Exercise task: Copy out the material that follows, everything from the line containing "You are a computer-use" down to the end of the material, leaving out the pictures.

Material to process:
>> Start

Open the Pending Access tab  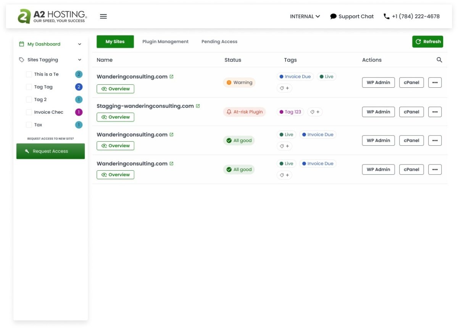pos(219,41)
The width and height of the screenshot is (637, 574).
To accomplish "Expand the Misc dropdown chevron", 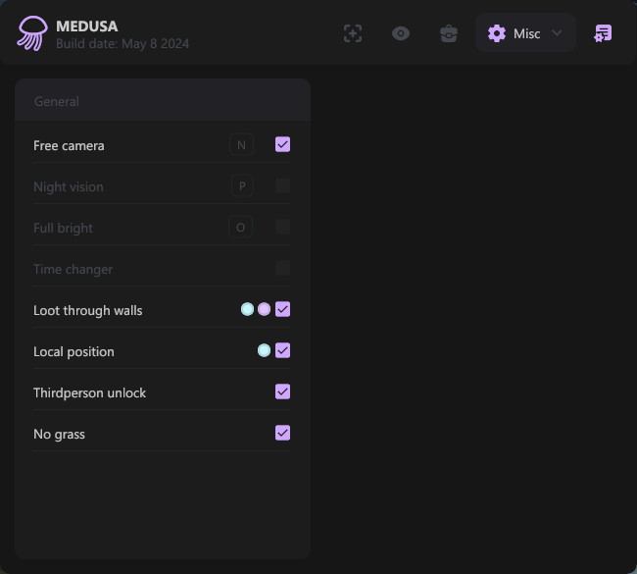I will [557, 33].
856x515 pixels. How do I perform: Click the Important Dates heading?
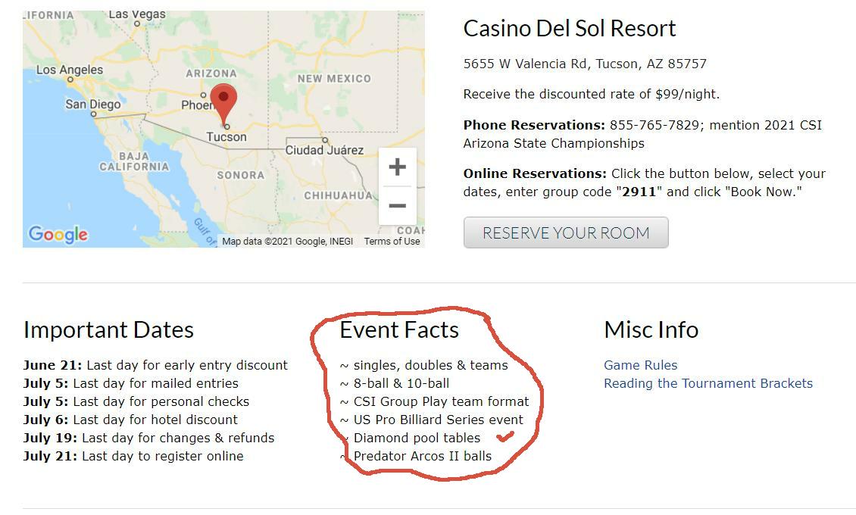tap(108, 329)
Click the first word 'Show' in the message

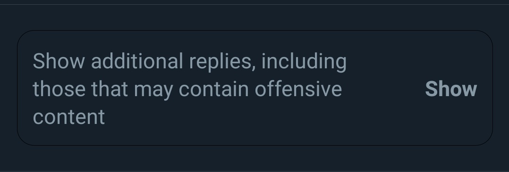coord(59,61)
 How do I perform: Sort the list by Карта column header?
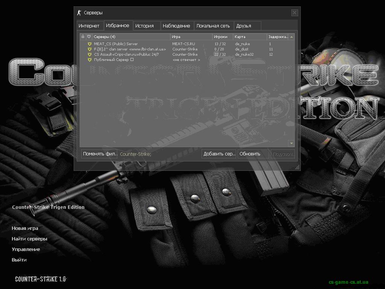pos(249,37)
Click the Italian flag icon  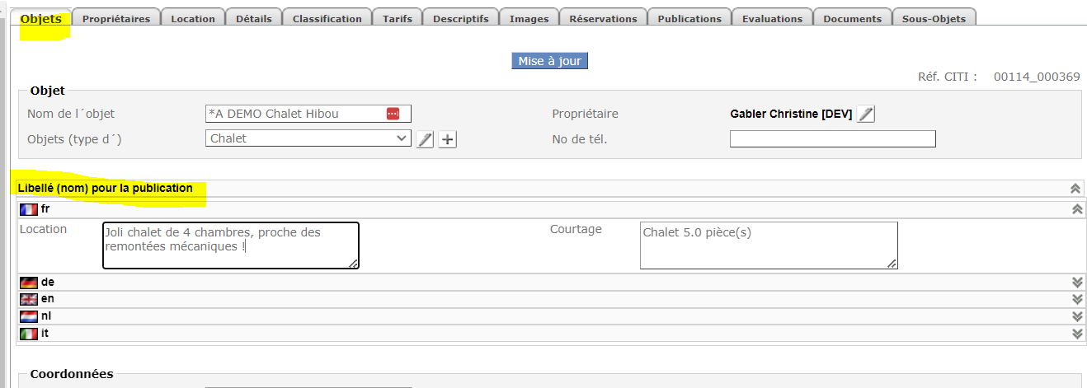click(29, 334)
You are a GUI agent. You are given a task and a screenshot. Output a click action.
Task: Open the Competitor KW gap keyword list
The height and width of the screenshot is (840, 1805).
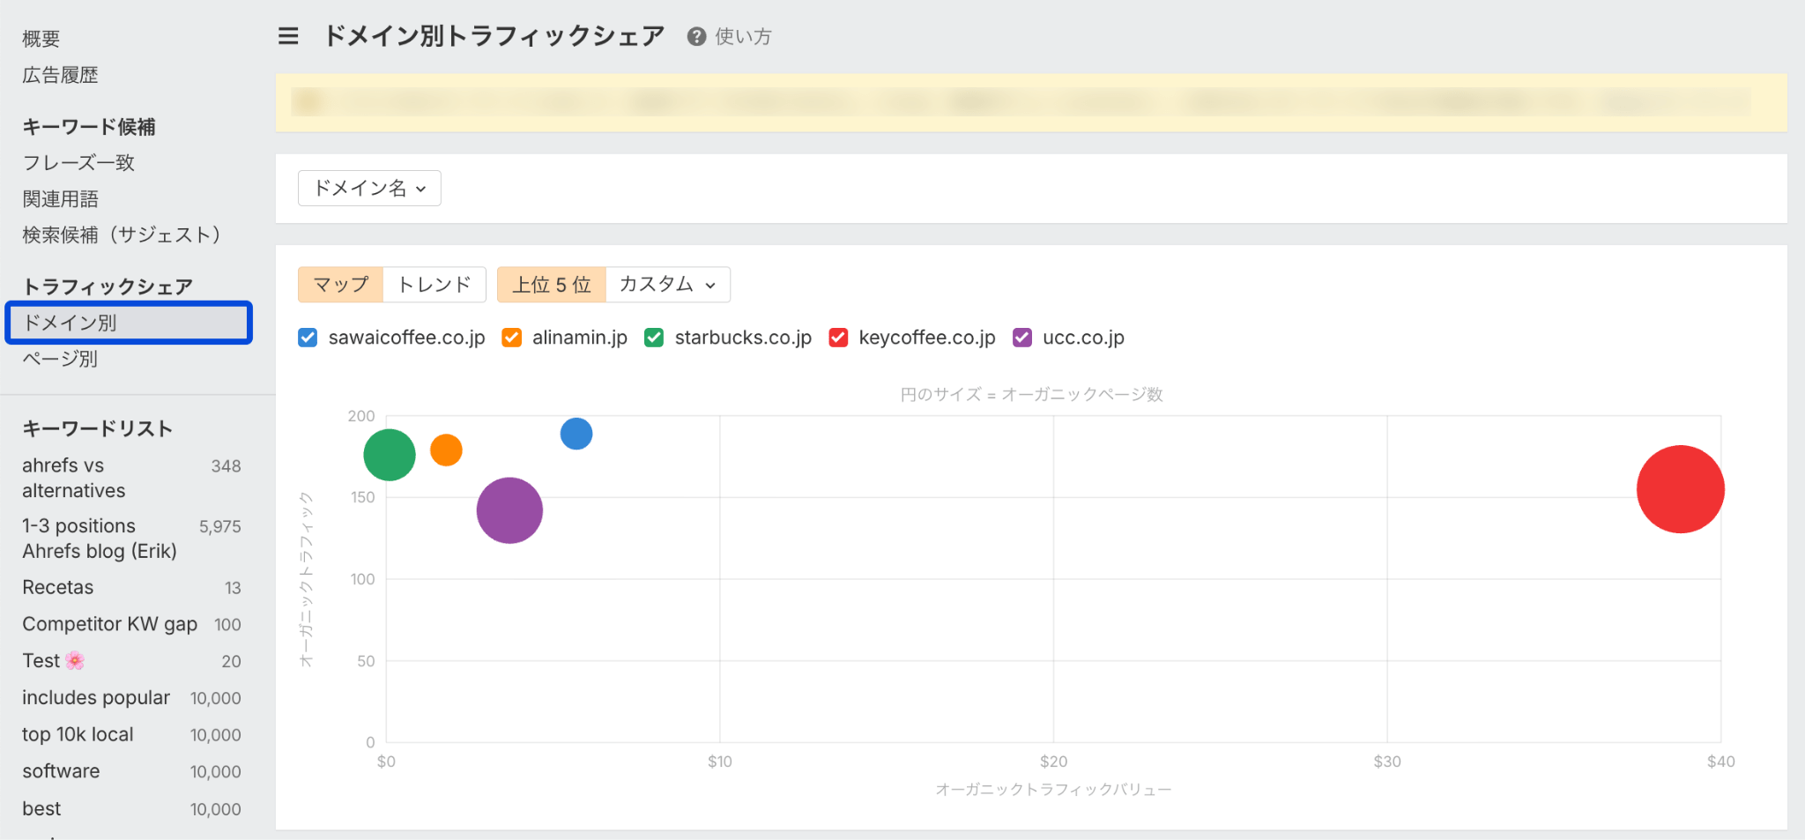pos(109,624)
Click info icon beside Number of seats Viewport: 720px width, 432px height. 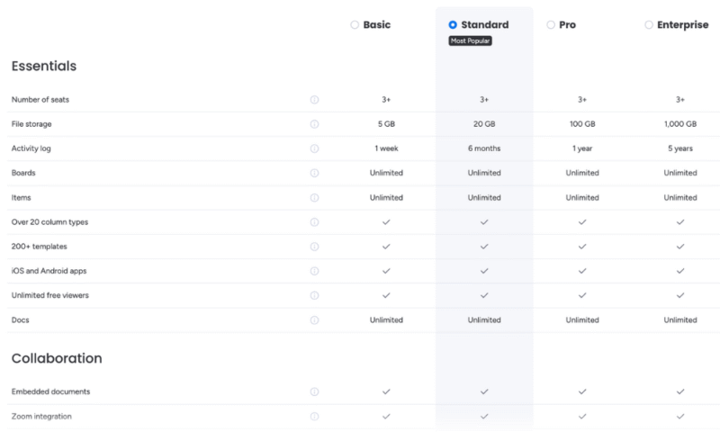point(315,100)
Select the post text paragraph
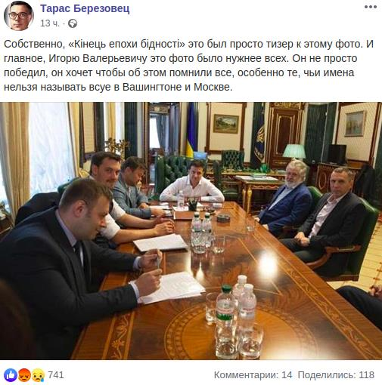This screenshot has width=382, height=385. [x=188, y=66]
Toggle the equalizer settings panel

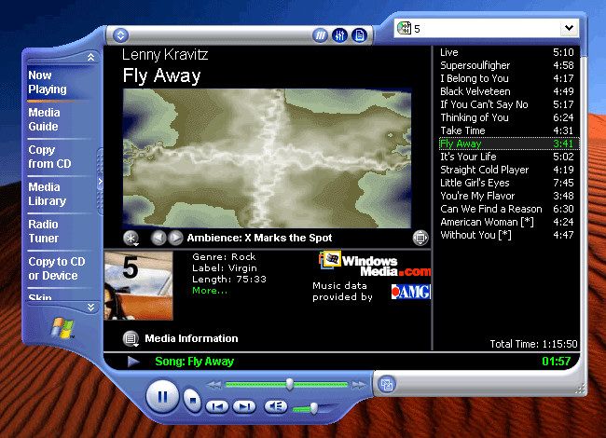click(x=339, y=35)
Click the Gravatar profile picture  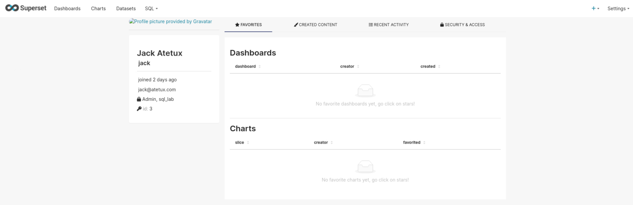coord(171,21)
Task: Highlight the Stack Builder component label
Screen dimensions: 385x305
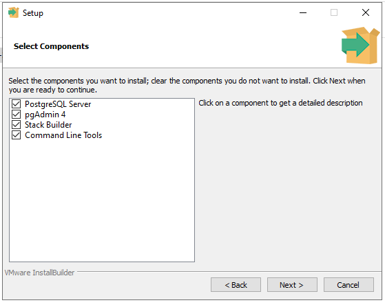Action: [48, 125]
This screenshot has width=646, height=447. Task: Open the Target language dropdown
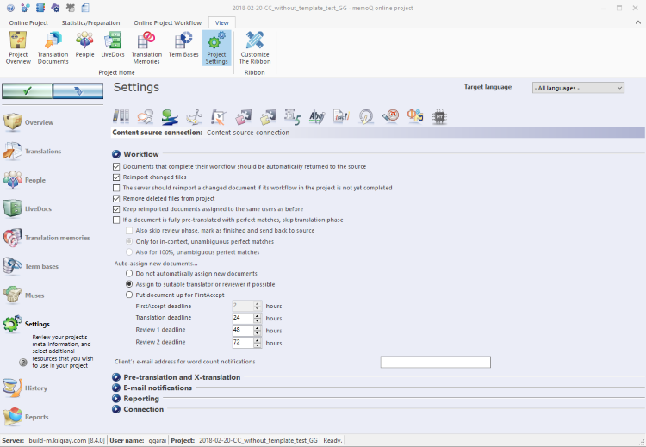[x=577, y=88]
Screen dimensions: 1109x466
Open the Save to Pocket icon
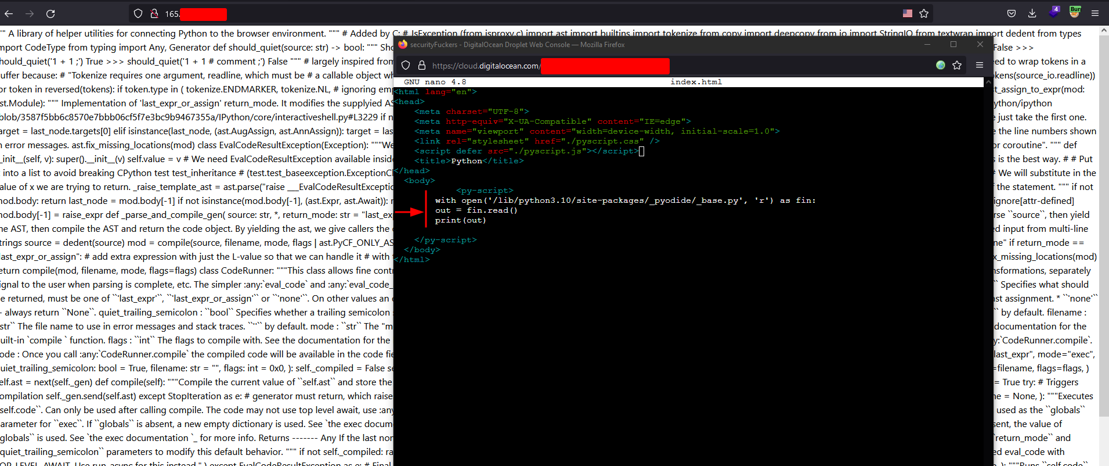1012,13
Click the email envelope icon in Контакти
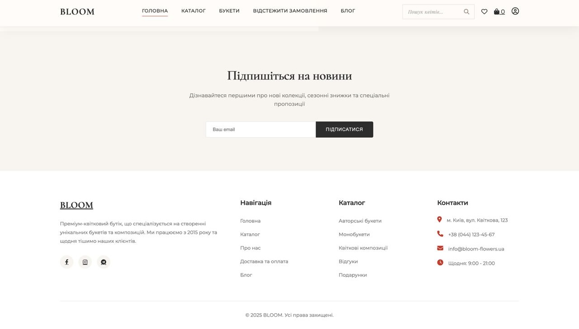Image resolution: width=579 pixels, height=329 pixels. tap(439, 248)
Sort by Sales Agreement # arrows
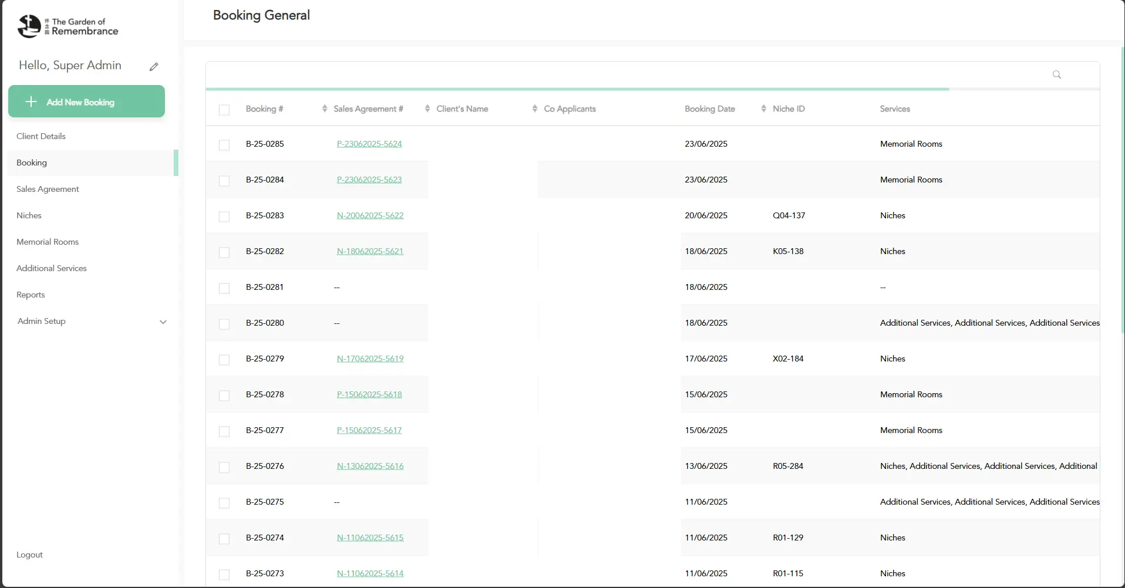This screenshot has height=588, width=1125. (427, 109)
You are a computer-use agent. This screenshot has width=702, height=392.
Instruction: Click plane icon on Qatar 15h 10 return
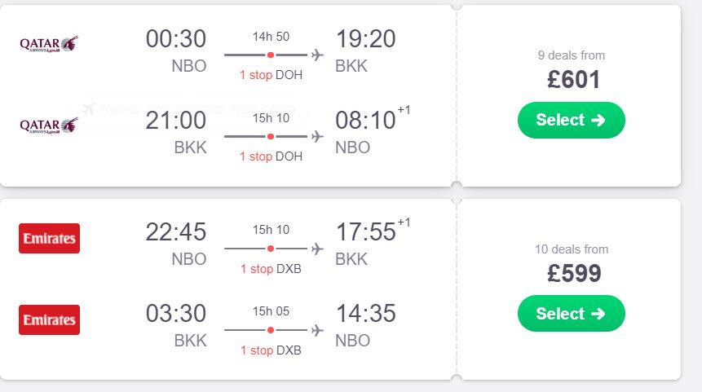(x=317, y=136)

>> End

Answer to this exercise:
You are a computer-use agent. This screenshot has width=702, height=392.
Instruction: Click plane icon on Qatar 15h 10 return
(x=317, y=136)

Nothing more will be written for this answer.